» WORK INSTRUCTION
Copy exactly. Include the line containing "You are a computer-use agent.", every line after it, and the last line below, but no pictures.

» RECORDED DATA
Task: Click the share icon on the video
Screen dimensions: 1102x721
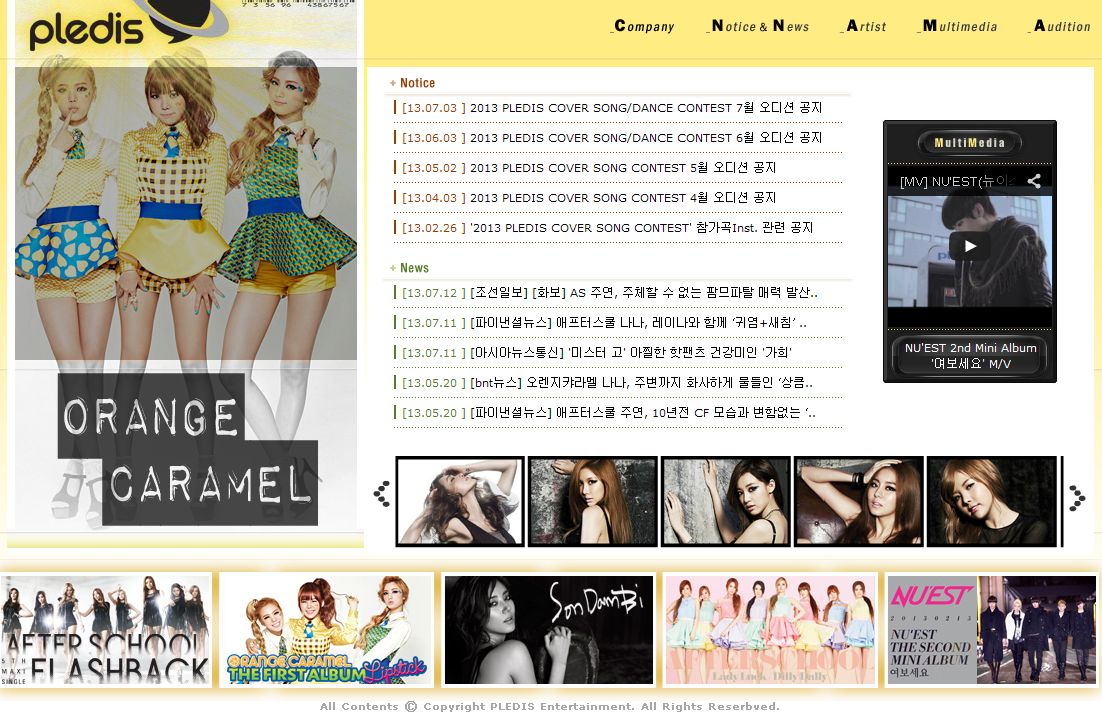Action: (x=1034, y=181)
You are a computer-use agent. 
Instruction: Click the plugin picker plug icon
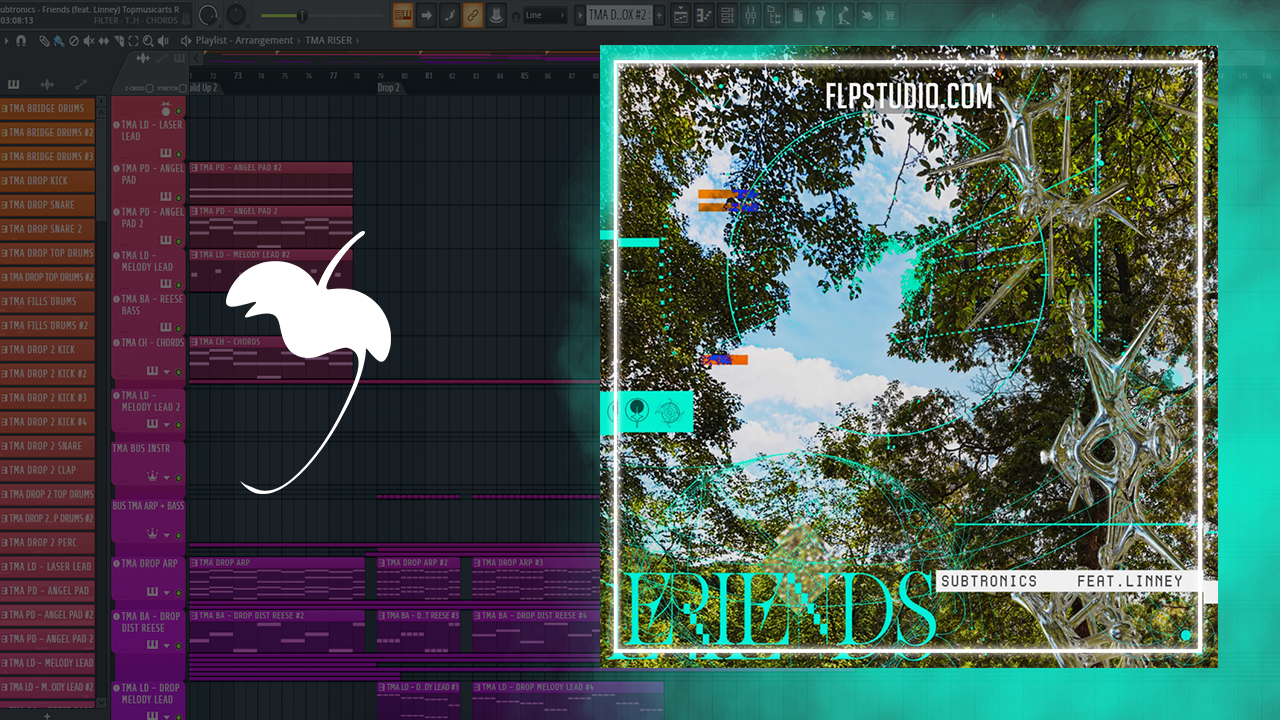point(820,15)
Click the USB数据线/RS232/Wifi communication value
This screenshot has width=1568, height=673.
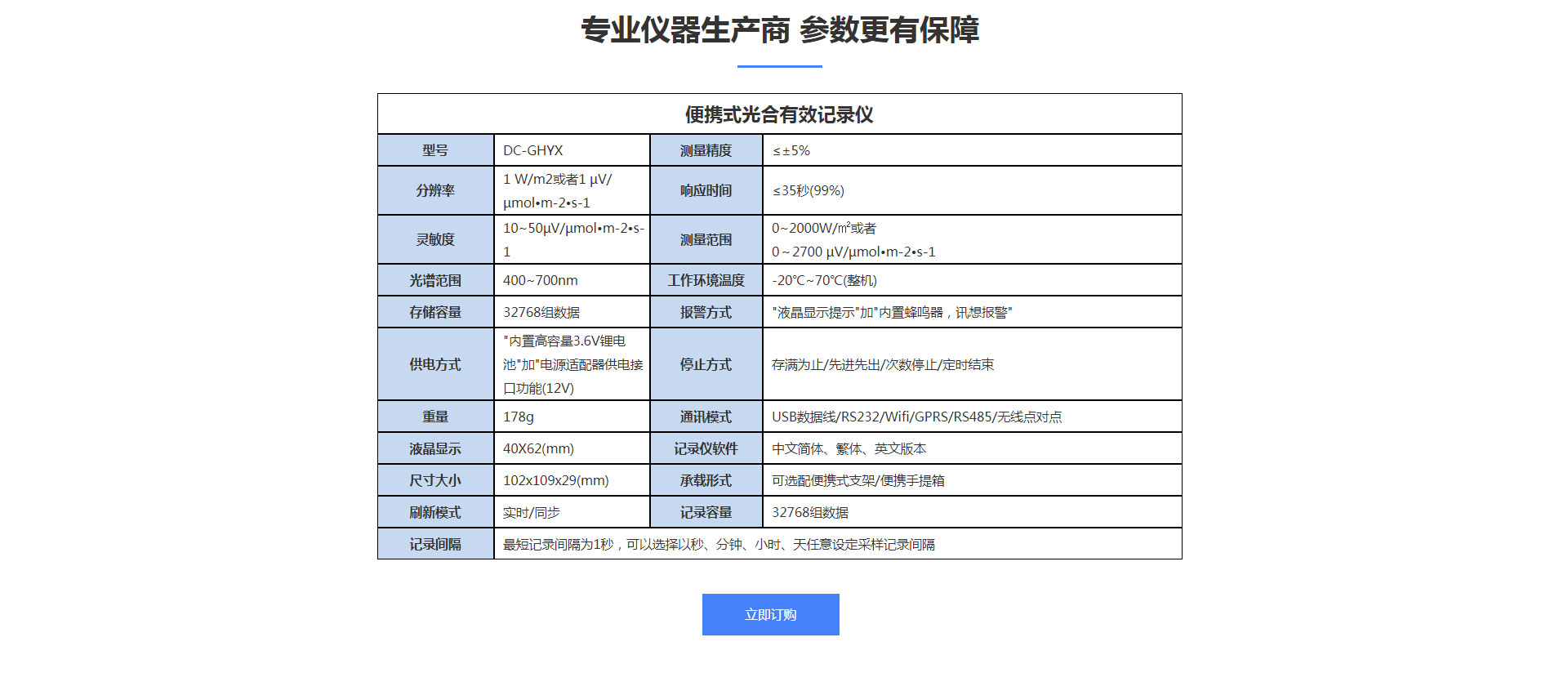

» TASK SOLUTION
You are a computer-use agent. 
Instruction: Click the plugin picker plug icon
point(820,15)
Click the USB数据线/RS232/Wifi communication value
This screenshot has width=1568, height=673.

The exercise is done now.